Records shown:
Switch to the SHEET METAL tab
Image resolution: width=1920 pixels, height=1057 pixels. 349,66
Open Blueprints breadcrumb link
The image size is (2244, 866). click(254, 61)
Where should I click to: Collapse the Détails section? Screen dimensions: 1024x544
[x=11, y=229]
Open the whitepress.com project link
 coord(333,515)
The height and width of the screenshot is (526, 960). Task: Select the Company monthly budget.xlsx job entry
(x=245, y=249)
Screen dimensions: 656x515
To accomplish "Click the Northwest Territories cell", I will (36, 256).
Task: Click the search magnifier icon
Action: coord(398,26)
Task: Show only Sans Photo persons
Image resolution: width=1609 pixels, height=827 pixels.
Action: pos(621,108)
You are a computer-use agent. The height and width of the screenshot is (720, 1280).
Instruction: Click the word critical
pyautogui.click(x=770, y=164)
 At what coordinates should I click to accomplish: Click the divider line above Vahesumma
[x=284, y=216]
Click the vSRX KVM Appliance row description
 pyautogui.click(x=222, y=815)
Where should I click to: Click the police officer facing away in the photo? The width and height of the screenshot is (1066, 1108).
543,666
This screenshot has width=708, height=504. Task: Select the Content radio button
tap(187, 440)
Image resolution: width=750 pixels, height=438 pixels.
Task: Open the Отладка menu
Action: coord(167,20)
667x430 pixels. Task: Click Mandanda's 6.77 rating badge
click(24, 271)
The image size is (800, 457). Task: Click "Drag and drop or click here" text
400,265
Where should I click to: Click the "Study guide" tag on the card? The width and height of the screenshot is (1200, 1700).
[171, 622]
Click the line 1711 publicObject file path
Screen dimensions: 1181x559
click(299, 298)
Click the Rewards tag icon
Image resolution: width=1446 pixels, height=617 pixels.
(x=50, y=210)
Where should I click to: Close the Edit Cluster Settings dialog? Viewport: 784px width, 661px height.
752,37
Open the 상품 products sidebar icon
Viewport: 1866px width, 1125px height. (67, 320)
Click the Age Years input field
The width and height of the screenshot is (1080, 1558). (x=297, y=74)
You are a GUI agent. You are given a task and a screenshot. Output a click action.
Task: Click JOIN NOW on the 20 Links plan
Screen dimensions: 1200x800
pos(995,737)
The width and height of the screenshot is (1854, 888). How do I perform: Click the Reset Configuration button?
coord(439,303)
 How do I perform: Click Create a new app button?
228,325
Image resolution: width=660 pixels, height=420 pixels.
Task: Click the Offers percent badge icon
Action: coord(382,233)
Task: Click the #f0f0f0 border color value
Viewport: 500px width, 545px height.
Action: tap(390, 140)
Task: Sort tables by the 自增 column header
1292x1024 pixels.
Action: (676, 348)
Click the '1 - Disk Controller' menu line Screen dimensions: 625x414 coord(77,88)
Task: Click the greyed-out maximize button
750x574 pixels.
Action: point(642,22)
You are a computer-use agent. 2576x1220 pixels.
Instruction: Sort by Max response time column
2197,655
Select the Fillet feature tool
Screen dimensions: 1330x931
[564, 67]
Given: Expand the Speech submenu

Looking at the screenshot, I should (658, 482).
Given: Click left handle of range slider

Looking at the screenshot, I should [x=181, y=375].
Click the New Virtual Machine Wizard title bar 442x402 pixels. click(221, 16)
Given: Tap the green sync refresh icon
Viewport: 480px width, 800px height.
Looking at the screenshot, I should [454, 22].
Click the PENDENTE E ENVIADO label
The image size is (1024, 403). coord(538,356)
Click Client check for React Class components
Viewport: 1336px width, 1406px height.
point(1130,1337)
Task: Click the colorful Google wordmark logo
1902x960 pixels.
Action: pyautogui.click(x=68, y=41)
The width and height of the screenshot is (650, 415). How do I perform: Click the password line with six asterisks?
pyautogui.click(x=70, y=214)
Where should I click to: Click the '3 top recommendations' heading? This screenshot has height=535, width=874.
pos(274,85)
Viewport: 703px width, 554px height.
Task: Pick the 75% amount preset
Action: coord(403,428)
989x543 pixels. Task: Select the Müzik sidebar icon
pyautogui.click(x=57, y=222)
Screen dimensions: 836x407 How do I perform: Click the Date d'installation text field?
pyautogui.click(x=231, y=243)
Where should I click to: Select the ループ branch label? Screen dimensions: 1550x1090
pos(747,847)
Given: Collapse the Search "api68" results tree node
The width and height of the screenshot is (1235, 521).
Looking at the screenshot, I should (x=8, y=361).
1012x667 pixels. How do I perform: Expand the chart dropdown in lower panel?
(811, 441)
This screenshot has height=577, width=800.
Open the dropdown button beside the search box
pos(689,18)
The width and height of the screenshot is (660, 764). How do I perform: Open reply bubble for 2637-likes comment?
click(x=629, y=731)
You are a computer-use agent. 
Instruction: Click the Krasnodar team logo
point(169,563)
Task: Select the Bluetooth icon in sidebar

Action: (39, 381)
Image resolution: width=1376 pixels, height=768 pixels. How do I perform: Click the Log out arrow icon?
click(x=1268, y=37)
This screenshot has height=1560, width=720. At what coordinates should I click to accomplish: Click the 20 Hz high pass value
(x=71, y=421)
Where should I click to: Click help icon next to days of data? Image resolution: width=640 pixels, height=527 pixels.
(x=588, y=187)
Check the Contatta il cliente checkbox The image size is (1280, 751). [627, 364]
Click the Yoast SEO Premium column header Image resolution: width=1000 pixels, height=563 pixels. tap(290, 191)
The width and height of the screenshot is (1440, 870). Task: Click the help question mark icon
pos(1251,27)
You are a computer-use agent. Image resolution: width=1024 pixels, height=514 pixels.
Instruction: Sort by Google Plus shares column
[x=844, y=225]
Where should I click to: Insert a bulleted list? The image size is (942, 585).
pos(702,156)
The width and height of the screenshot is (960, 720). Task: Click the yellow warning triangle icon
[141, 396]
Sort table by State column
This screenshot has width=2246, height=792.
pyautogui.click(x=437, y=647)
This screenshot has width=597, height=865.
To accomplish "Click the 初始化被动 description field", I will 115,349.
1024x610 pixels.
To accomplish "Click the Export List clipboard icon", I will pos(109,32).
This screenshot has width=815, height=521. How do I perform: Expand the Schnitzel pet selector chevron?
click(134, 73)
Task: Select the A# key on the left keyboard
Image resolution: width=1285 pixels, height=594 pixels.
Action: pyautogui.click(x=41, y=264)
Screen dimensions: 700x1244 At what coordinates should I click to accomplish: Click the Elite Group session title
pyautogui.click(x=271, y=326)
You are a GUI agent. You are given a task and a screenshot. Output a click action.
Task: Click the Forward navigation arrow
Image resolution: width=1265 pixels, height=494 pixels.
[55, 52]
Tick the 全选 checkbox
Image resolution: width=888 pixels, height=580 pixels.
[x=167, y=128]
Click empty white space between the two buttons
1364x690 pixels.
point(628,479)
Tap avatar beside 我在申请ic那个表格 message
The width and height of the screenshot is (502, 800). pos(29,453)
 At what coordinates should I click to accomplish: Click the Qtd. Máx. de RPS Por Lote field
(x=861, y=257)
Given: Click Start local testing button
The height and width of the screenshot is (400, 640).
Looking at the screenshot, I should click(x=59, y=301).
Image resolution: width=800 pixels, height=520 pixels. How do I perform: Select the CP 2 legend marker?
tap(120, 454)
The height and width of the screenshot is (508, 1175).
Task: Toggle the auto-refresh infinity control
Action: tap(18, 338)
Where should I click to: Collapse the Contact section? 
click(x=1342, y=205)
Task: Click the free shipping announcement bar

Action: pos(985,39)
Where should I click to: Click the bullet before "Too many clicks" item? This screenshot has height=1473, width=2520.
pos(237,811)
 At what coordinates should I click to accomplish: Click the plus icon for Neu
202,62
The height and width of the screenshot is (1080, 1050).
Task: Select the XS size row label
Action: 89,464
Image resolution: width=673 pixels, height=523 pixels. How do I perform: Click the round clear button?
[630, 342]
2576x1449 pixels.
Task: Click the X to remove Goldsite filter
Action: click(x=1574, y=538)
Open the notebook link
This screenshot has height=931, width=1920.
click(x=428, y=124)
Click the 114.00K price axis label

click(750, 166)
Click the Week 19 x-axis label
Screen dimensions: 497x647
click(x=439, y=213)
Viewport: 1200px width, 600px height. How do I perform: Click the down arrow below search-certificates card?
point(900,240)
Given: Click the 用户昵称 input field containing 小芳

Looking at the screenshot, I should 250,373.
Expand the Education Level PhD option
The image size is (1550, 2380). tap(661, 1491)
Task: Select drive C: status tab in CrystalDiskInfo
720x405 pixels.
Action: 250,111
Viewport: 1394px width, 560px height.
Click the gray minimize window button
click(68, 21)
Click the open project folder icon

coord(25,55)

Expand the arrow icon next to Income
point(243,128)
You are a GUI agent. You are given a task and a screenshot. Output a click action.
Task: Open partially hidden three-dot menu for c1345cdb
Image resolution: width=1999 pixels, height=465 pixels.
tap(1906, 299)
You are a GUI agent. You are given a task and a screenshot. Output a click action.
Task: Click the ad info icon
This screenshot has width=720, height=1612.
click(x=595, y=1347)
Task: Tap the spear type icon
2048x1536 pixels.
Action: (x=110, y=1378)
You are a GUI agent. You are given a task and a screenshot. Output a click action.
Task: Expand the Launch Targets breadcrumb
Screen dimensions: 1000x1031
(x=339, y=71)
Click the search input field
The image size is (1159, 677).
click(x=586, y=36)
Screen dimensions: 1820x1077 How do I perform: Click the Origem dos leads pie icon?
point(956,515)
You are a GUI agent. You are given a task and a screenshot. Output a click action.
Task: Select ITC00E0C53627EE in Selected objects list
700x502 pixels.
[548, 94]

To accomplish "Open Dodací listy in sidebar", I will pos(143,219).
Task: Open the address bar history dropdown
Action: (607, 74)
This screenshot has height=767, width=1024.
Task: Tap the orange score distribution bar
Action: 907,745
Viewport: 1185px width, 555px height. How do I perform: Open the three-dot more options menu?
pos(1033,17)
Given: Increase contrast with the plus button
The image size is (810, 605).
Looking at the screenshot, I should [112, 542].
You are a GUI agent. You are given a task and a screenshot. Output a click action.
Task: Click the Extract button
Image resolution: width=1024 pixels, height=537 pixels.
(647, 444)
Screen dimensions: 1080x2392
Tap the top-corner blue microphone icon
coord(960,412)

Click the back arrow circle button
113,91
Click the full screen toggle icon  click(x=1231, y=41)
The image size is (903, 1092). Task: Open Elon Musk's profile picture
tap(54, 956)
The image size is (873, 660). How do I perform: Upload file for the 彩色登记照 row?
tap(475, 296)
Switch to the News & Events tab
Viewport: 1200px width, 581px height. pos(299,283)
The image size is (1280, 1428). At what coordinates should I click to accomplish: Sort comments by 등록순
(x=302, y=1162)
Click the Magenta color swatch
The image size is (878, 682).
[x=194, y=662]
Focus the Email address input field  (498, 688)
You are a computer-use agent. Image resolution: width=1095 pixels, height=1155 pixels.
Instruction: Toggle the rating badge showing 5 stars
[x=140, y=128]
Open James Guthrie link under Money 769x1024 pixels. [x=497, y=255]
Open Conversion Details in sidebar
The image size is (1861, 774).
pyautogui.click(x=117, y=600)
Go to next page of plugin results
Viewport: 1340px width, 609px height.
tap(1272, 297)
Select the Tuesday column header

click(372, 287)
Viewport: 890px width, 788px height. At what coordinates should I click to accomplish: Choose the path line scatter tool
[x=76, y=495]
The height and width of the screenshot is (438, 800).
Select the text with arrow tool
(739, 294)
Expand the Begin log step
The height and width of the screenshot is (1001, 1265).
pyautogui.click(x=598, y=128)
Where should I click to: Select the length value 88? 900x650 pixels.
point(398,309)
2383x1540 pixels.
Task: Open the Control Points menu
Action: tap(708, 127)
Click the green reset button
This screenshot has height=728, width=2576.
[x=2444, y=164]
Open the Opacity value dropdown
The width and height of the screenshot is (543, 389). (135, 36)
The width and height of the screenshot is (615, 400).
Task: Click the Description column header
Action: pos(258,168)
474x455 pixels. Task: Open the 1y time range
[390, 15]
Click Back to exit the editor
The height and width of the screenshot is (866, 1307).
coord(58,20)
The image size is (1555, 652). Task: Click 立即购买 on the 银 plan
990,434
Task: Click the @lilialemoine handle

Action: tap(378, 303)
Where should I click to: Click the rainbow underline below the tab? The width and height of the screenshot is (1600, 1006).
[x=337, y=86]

Problem description:
Your task is to report how many lines of the material include the string "computer". Give the number and no other words.

Solution to the problem:
5